One could argue that parenting causes such heightened self-doubt because it doesn’t allow for perfection or definitive best practices. I don’t buy it. A term paper, bench memo, legal brief, or lesson plan can always be improved upon; and both teaching and the practice of law admit of no unambiguously correct course of action in most cases. When I worked, I accepted those facts, did my best in the time permitted, and got on with things. I also reject the theory that stay-at-home parents play with fire when they combine their work and home life into one sphere. I’ve seen my husband and other members of the paid labor force burned by the same phenomenon.
To properly communicate my working hypothesis, I need to put aside the half-baked colloquialisms and images (just for a second) and provide a metaphor that harnesses fire’s complexity. Picture, if you will, a forge fire driving production up until the moment its flames surge out of control, escape the hearth, destroy the smithy’s shop, and scorch his neighbors’ outbuildings. Now call that blaze – with its potential and threat – human passion or ambition. My theory is that new parents are more invested in this project than any previous one. Because we’d go through fire and water for our kids, we develop a yearning for perfection that doesn’t recede in the face of our cognitive understanding that precision and flawlessness cannot exist here. In practical terms, we want so desperately to give our children the best that we continuously question whether we could be doing better. Our intense love for our offspring and unending desire to help them on their way literally sustain hominid life on this planet, but the same impulses allowed to run rampant produce a fear of imperfect performance that can compromise parental decision-making and emotional well-being. We start with the most promising of intentions and end up holding a bill for charred outbuildings.

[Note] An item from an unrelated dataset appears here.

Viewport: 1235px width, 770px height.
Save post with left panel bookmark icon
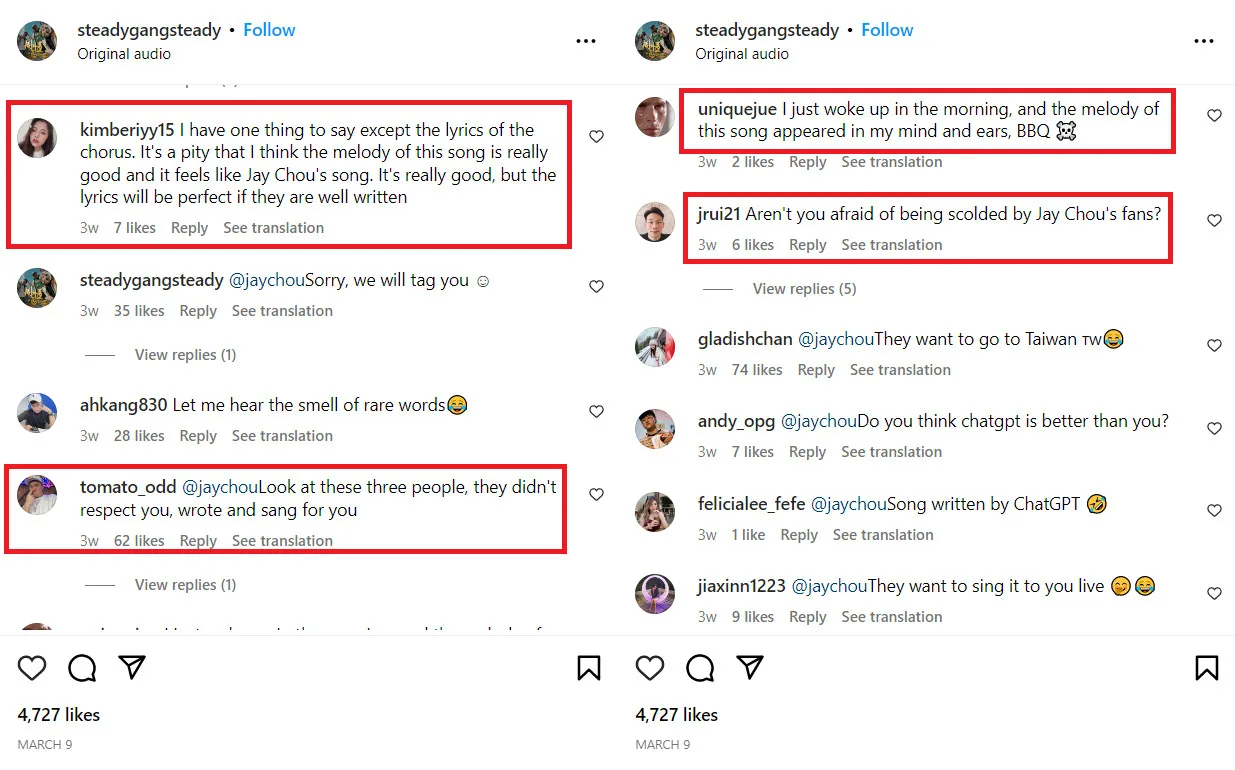click(589, 668)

Does this mean I’ll be jumping out of the frying pan and into the fire by giving birth to a second kid? I don’t think so. The feeling that my parenting had set the world on fire continued the last two months. It survived even when my attempts to care for Viv misfired. Both the newly effective communication between us (i.e., the fact that she talks) and the break I get on Tuesdays and Thursdays definitely provide a coolant for the engine behind my maternal drive. But our minute-to-minute existence really hasn’t chilled out that much, particularly not with Vivi’s fuse growing shorter as her official “twos” arrive. I think the real change was a mental one: after a totally fortuitous day of feeling like I absolutely could not have done better by Viv, I accepted that my best efforts are enough. Since that day, even when I know I could have attained greater parenting success with a different course of action, I don’t give myself hell over it. I don’t stand paralyzed by regret and anger. My best in each moment is my best in that moment, and, as previously established, my best is enough. My unparalleled passion for this job continues, but my ambition finds itself tamed; I truly believe that I’m achieving at the highest level, as is, imperfection and all.
After deciding that I can take the heat, I find myself once more dancing around the kitchen in my skivvies to the sound of my own applause.